The above idea of overfitting is related to your question regarding $R^2$. $R^2$ will almost always be higher (unless the data fits perfectly with a linear fit) in the quadratic model than the simple linear regression. If you wish to account for this, a metric such as Adjusted $R^2$ (which penalizes the inclusion of extra variables that do not lead to large incremental increases in $R^2$) might be more appropriate.

An example where a quadratic model is arguably better than a linear model is the regression of annual wage income on age. The reason why the quadratic model is better, is that income actually peaks around middle age (55-65 years old) and then drops afterwards, so it is not truly linear.

  • A quadratic model allows for a maximum to be taken around 55-65 years old. [A key difference between the two models is that a quadratic model allows for a varying slope, whereas the linar model has a fixed slope.]
  • Contrarily, in the linear model, the low wages of very young people (showing a positive correlation between age and wage) and very old people (showing a negative correlation between age and wage) would partially cancel out each other's effects, and thus lead to a flatter slope overall, which is not representative of young age and middle age (where the slope should be positive and relatively large) or old age (where the slope should be negative).

[Edit in response to comment]

Residual plots can indeed be useful for getting intuition about whether the modeling assumptions hold. For example, a great way to visualize the issue described in the second bulletpoint above is the residual plot below:

Residual plot indicating that nonlinear fit is probably best.
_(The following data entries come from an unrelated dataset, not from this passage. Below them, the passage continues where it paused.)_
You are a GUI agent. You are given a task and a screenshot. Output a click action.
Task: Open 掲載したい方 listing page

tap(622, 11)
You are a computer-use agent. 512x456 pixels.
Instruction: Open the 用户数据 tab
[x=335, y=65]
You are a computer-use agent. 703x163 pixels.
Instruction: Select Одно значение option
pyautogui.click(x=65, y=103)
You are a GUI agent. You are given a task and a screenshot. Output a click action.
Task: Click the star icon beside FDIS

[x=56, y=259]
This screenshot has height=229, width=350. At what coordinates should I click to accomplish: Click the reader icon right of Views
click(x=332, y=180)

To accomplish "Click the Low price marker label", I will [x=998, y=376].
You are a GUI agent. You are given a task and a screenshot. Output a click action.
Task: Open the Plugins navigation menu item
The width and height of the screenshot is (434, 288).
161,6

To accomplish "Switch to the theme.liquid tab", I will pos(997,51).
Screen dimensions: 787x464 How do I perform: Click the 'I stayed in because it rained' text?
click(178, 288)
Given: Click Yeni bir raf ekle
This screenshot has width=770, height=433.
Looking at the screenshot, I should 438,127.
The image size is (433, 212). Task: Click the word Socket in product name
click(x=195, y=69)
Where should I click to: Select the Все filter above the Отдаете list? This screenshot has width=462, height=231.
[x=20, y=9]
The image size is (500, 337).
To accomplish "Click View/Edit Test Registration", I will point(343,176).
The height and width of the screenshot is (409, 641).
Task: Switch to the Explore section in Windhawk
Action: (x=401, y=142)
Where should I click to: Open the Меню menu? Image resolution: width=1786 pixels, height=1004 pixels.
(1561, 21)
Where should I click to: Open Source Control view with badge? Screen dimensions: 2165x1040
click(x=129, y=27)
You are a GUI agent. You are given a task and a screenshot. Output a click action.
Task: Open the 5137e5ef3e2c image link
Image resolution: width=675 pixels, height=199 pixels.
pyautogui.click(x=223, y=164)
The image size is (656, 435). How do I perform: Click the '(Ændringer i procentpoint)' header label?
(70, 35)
I took the screenshot above from this post, which has a very detailed discussion of how to use residual plots to gauge whether modeling assumptions hold. If your residual plots are like the leftmost screenshot in that post (the one labeled 'no problem'), then linear fit is probably best. If your residual plots are like the rightmost screenshot in that post (the one labeled 'nonlinear), then quadratic fit is probably best. [The heteroskedasticity case shown in the middle screenshot of that post is not very relevant to the question you are asking.]